Yesterday we celebrated Paul and his birthday. We began the festivities by stopping at the large outdoor flea market. It is every person for themselves at the market, we head off in separate directions hoping to bump into each other somewhere in the middle to show off our purchases. When Paul finds me my arms are full; a small light up snowman for my mother, a pile of books and cast iron pan. We compare purchases and fortify ourselves at the snack bar.
When the clock strikes 1:30 we head out to spend the rest of the afternoon hiking in the shadow of Mount Mansfield, the fields around us lit, as if on fire, by goldenrod. We see the thick-grasses wave coming toward us until Muir pops out at our feet and bolts off in the other direction. The mountainside looks uncertain, a lot of deep greens but new colors slash between them, waiting their turn to take over. The air is warm but clearer without as much humidity: fall arrives as does September.
On our way home I have planned dinner for us at a snack bar that we have been unable to get to this summer. Built in 1950 still running, you stand at the window to order. I surprise Paul by bringing him two of the restaurant’s much touted Michigan dogs and a paper container of fries. He laughs as he unwraps the dogs and we sit on a picnic table in the late afternoon sunshine.
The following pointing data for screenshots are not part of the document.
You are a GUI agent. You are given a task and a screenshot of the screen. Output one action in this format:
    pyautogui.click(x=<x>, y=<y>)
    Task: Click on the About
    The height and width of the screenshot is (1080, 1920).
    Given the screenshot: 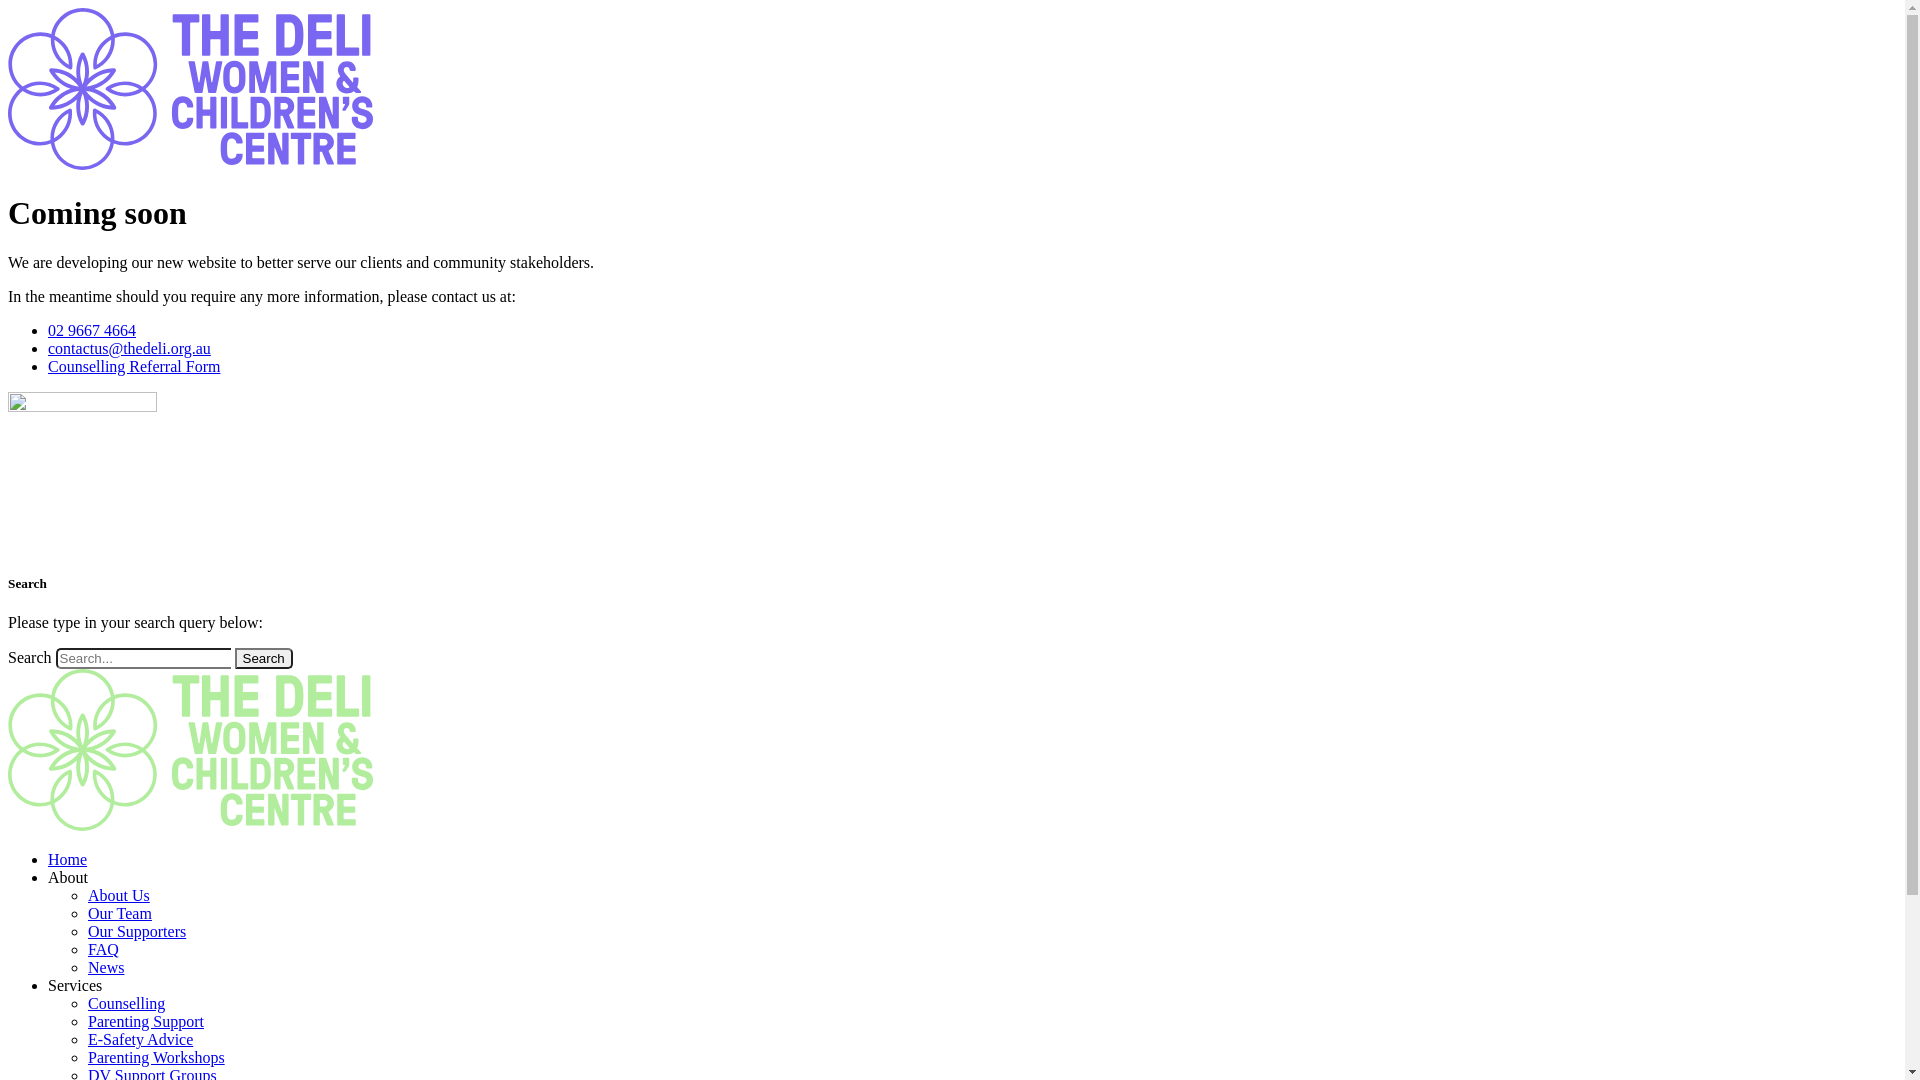 What is the action you would take?
    pyautogui.click(x=68, y=878)
    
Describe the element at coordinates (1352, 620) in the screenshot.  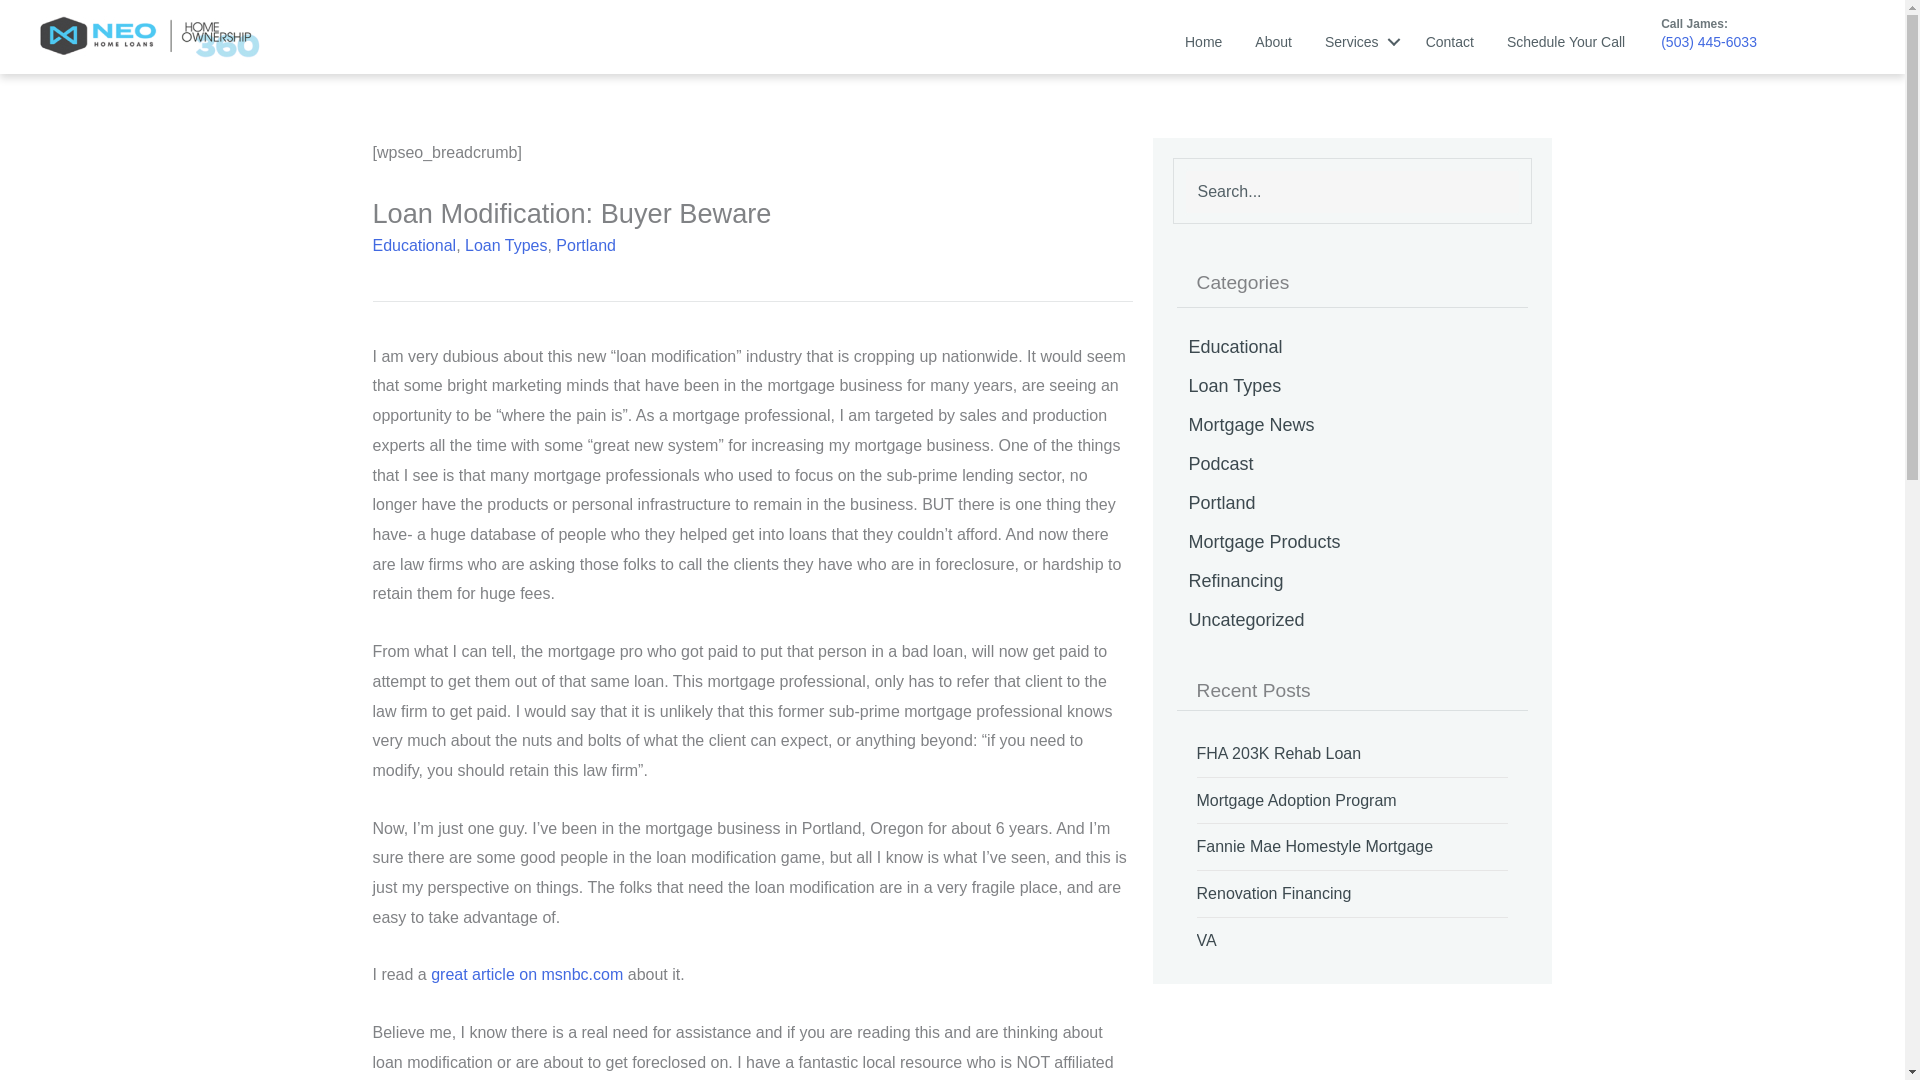
I see `Uncategorized` at that location.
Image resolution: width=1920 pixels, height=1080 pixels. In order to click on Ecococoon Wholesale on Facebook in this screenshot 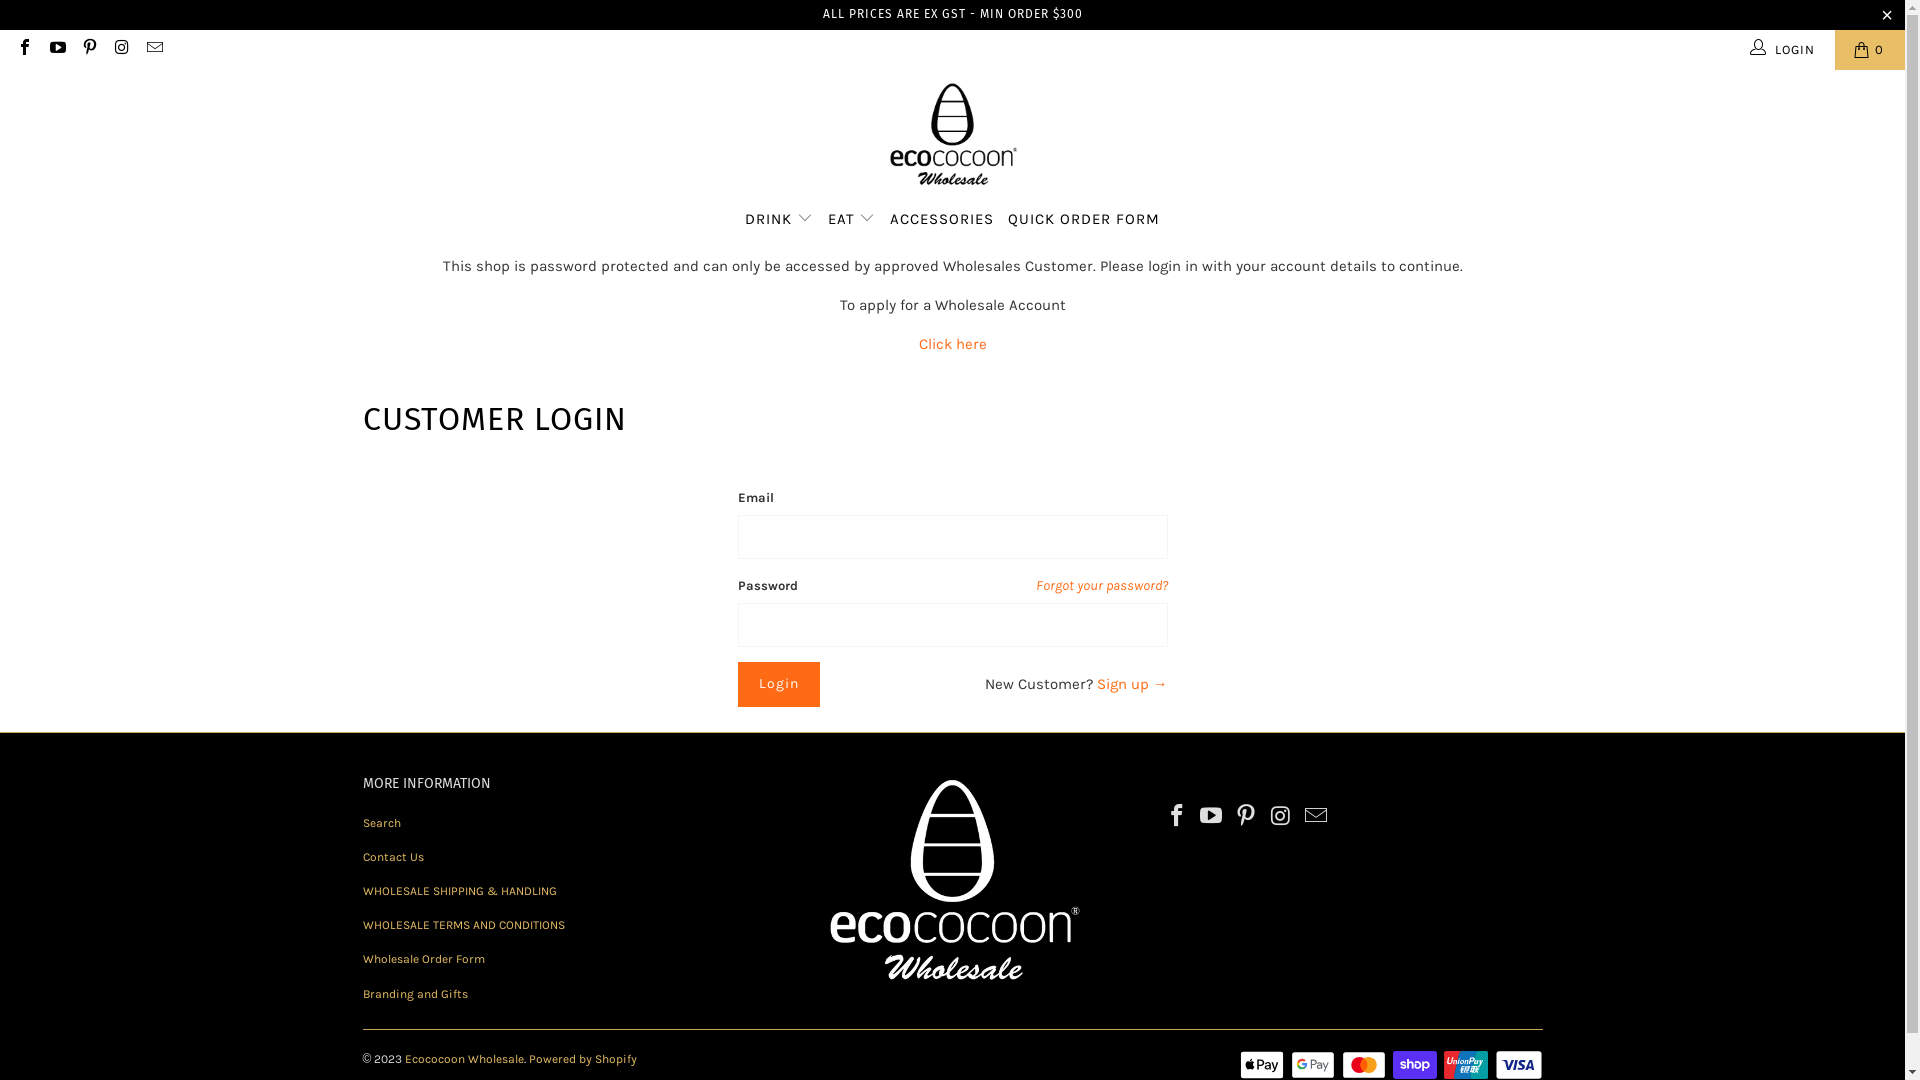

We make sure we get home early enough to prepare for an evening campfire. While I frost the chocolate cake that I made that morning before leaving, I hear Paul rotating our Chiminea out of the garage. We’ve had a few of these impromptu fires and drop slips of paper to neighbors informing them of the time. We ask them to bring chairs but we will provide snacks. As people trickle in we begin to create a circle around the Chiminea. Paul splits wood into kindling and saves the larger bits. Without the sun or humidity the evenings are cooler and everybody hunches into their chairs with long sleeve shirts or sweaters tucked around them. Dogs are welcome and so it becomes a party for them as well. For a while they romp and sniff but soon are lulled by the flames into stretching out on their sides exposing their bellies to the warmth. I step over a few as I head into the house to get Paul’s cake. I come out with the chocolate cake and one candle pushed into the thick icing. Everyone launches into song as Paul smiles.
Early on our neighbors Pete and Donna arrive. Pete drives the car as close as he can and helps Donna to her chair. She struggles with Parkinson’s disease so it is difficult for her to get out of the house often. However, every time we have a fire she comes. She enjoys the company of her neighbors and tonight she sits talking and enjoying her cake. Their dog, Cooper, sits directly between them on the small flat rug they have brought for him. He looks back and forth as if he is their child before settling down.
Under the still full canopy of leaves there is quiet chatter punctuated by occasional loud laughter. We talk about the difficult things in the world but words are spoken with hope. I glance around in the shadows at the familiar faces of friends we have sat with here for almost twenty years. I think about how many important decisions are made in a circle, where everyone’s opinions and thoughts are valued and equal. How the warmth of a fire draws in sleepy dogs and neighbors who welcome companionship.
That morning as I was typing up the slips of paper announcing the Chiminea, I hesitated. There is work in baking cake, setting up chairs and dragging out the Chiminea and it seemed easier to come home from hiking and just watch a movie. But now I glance around and my eye catches Donna laughing with one of the kids from down the road whose face is smeared with chocolate and understand the very real importance of this circle.